• **WORK REQUIRED**
The records sit below. Return every line in them that holds the word "accomplish".

• **PROVIDED INFORMATION**

####

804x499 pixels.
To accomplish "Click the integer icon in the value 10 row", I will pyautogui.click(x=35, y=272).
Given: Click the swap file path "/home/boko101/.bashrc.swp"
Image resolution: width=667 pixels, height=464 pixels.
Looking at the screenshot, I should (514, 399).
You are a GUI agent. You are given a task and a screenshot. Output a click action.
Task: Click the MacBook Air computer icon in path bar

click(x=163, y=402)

####

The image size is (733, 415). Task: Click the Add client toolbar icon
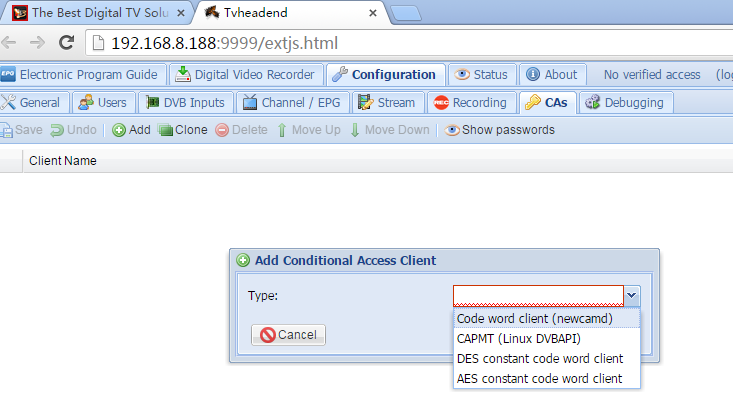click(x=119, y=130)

####

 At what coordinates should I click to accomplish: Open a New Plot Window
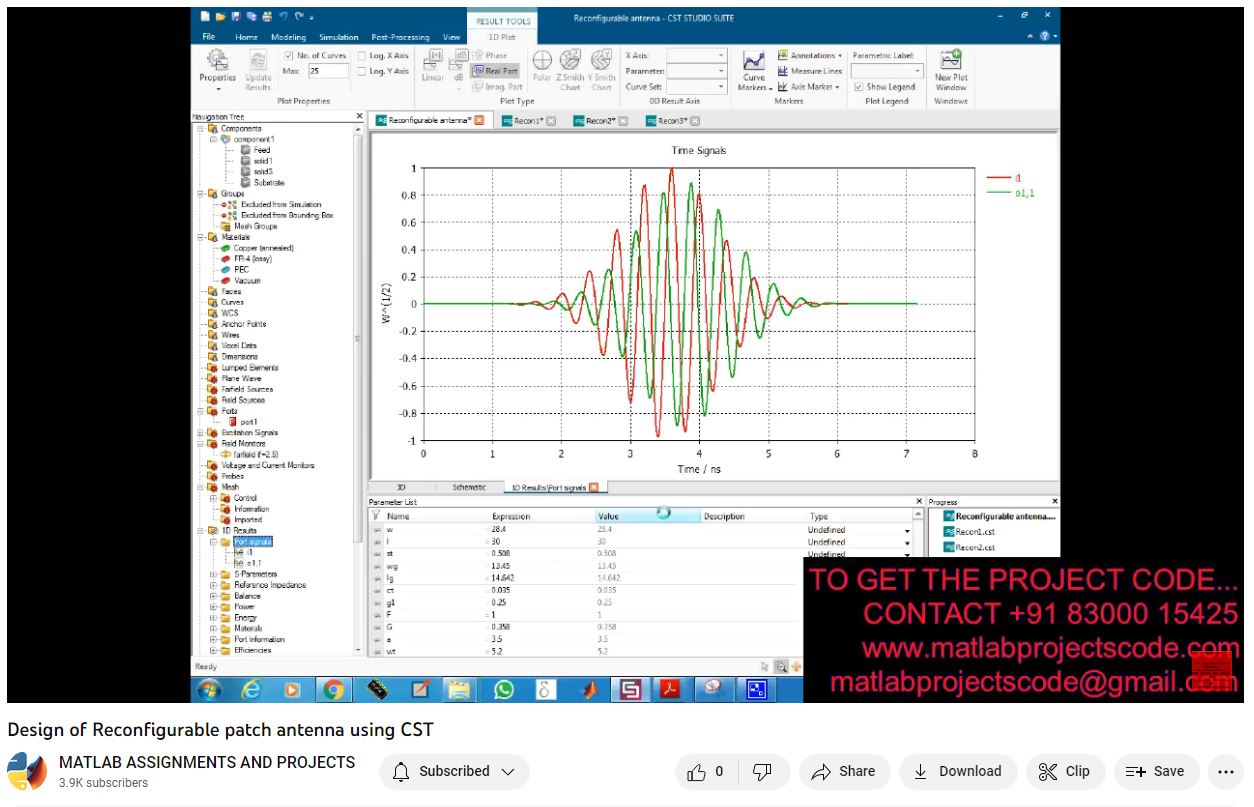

####

• **THE ANSWER**
To accomplish "Click the integer icon in the value 10 row", I will pyautogui.click(x=35, y=272).
 At what coordinates should I click to accomplish: Open a New Plot Window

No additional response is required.